→ Activity: For each line below that contains the string "computer", copy that line.
### Dataset records ###
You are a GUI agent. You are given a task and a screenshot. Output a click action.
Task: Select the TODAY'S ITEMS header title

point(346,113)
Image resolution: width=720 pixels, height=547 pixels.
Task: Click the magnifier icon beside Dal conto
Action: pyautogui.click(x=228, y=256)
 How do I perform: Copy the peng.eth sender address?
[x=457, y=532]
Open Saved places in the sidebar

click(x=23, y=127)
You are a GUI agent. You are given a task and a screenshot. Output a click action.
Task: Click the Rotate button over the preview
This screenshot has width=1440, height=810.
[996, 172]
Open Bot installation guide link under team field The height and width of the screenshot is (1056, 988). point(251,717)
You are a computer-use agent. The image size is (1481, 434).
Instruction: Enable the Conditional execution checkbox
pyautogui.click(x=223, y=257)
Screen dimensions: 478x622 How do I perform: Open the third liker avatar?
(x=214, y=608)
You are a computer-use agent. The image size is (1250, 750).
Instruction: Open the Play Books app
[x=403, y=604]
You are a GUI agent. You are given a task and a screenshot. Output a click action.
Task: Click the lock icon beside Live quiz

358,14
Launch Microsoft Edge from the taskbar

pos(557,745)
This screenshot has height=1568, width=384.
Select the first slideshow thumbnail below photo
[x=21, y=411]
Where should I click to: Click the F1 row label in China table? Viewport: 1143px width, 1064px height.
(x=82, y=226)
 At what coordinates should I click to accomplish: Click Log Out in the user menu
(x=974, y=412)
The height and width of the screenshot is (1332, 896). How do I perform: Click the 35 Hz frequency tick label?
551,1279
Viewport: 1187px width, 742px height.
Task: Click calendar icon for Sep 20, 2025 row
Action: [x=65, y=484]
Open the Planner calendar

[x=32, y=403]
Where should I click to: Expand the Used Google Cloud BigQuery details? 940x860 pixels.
###
→ Solution for this exercise:
You are a computer-use agent. The image size is (1481, 434).
You are a computer-use agent. The image size is (1250, 750).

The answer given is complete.